- Opening Delimiter -

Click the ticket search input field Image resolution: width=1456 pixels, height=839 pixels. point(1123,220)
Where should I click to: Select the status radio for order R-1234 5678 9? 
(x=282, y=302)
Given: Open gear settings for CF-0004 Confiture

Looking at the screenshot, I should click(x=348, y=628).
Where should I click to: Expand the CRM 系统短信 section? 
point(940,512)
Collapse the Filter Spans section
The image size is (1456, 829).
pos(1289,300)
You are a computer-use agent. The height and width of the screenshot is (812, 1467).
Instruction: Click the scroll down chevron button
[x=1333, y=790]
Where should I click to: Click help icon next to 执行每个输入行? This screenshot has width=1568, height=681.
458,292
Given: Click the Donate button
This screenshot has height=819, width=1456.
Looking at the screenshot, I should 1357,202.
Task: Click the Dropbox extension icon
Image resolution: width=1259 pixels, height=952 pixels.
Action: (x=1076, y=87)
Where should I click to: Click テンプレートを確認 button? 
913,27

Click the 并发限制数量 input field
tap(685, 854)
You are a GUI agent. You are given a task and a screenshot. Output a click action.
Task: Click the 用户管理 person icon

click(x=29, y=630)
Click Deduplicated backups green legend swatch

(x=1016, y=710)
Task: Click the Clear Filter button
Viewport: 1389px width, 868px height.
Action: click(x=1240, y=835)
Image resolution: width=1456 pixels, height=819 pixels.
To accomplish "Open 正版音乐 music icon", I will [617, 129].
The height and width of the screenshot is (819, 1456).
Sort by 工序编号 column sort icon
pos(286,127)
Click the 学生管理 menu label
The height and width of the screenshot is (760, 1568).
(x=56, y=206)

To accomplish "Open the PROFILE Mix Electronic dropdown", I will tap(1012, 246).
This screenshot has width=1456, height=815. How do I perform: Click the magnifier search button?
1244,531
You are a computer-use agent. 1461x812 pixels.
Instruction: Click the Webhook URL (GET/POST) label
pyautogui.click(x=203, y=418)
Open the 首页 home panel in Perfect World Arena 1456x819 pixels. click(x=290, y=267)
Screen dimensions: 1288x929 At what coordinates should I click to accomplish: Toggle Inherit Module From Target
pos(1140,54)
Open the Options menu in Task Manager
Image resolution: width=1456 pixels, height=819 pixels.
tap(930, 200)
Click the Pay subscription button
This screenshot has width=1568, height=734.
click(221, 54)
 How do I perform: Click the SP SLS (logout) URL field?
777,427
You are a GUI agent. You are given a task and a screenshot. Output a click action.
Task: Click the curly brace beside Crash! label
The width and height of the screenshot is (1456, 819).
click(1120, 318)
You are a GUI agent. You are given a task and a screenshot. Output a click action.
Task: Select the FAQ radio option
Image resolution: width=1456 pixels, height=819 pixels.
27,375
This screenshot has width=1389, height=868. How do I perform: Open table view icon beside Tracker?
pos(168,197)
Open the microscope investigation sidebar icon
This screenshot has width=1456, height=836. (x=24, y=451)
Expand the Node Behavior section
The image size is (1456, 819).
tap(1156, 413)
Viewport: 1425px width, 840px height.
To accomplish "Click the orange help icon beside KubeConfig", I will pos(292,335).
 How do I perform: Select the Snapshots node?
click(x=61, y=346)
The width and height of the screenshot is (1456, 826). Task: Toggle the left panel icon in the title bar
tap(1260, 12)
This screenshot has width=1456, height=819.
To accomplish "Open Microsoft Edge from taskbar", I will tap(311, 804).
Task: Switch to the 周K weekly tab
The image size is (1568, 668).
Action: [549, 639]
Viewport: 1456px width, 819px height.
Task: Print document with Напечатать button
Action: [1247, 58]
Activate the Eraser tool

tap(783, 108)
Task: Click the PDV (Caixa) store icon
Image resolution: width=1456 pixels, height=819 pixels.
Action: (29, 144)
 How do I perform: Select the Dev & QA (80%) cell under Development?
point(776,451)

- Closing Delimiter -

TASK STATEMENT
Say how many lines in the records contain the string "computer". No other text is needed.

ANSWER BOX
2